Sam: Part of the job in teaching is creating a community, creating situations where students get together to make music and teach each other. There’s nothing better than teaching for 16 years at Walden to make you understand how to foster community.

Sky: I take that same attitude from Walden, where composers forums provide a model for respectful dialogue involving composers and performers. I use creative musicianship and “Discover, Drill, Create” all the time in my composition lessons. If a student is stuck, I try to find a piece where we can discover something related to what they’re working on and create a drill based on it, which can help students get through creativity blocks and get the notes flowing.

Are there any reflections you could share on the Walden legacy at Peabody?

Sky: At Peabody, we are traversing the same halls as [JCC founder] Grace Cushman and a lot of Walden people including Steve Coxe, Leo Wanenchak, and Pam Quist.
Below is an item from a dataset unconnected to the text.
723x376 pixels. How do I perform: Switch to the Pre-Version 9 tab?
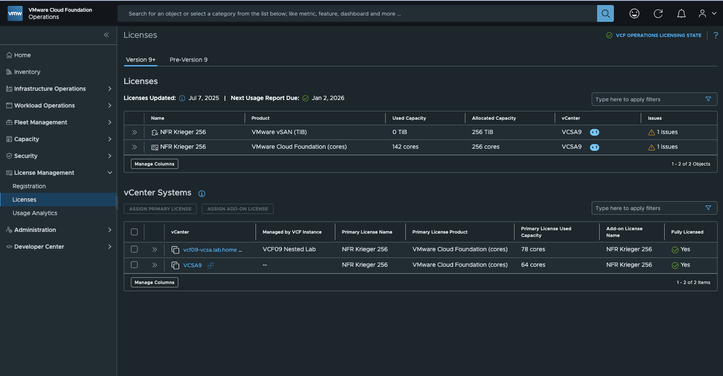[188, 60]
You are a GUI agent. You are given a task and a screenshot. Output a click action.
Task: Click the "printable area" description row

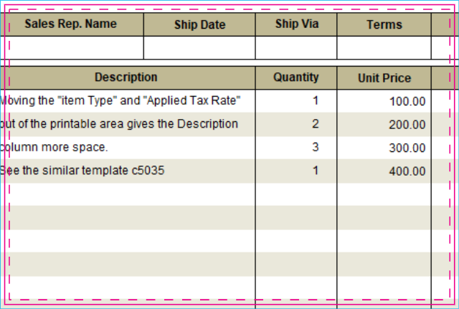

I recently came across an old Peabody newsletter that mentions a Walden alumna named Laura Kolker. It says she was a Peabody Prep student who won a BMI award and went to Walden four times, where she studied with Pam Quist, John Yankee, and Paul Nauert.

Sam: Pam Quist was the first person to teach electronic music at Walden, using tape-splicing equipment in the 1970s and ’80s. Pam learned that from Jean Eichelberger Ivey, who started electronic music at Peabody more than 50 years ago. So for me to bring my Walden pedagogy back to Peabody in the form of Walden’s Computer Musicianship course, which is the basis of all my electronic music teaching, that’s a pretty awesome circle!

Sky: For my Composers of the AACM class, I was researching the Schillinger method of composition, because one of the AACM composers, Muhal Richard Abrams, was a Schillinger practitioner. I believe the Schillinger method was an inspiration for some Walden and JCC teachers, including Grace Cushman. Joseph Schillinger was a composer who created a system involving algorithmic ways of generating rhythms and pitches. There’s a major Schillinger archive at Peabody, and the librarian who organized it was Ned Quist, who performed at Walden as part of Cross Country and wrote a beloved arrangement of “To My Old Brown Earth.”